+++ Source extract
After filing an answer, Scottsdale moved for summary judgment on February 20, 1997. In its memorandum in support of the motion for summary judgment, Scottsdale argued that "there is no possibility that coverage exists and, consequently, the [respondents'] claims . . . must fail." On March 17, 1997, the respondents filed a memorandum in opposition to Scottsdale's motion and a cross-motion for summary judgment.


On July 31, 1997, the circuit court entered an order granting Scottsdale's motion for summary judgment. Final judgment was entered in favor of Scottsdale and against the respondents on December 9, 1997. The respondents filed a timely notice of appeal on January 7, 1998.
++++++
+++ Given entries
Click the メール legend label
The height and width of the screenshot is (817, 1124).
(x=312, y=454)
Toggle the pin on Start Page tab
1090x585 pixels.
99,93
++++++
Short exercise =
Copy out the full court case passage about the summary judgment motion word for word.

Exercise solution =
After filing an answer, Scottsdale moved for summary judgment on February 20, 1997. In its memorandum in support of the motion for summary judgment, Scottsdale argued that "there is no possibility that coverage exists and, consequently, the [respondents'] claims . . . must fail." On March 17, 1997, the respondents filed a memorandum in opposition to Scottsdale's motion and a cross-motion for summary judgment.


On July 31, 1997, the circuit court entered an order granting Scottsdale's motion for summary judgment. Final judgment was entered in favor of Scottsdale and against the respondents on December 9, 1997. The respondents filed a timely notice of appeal on January 7, 1998.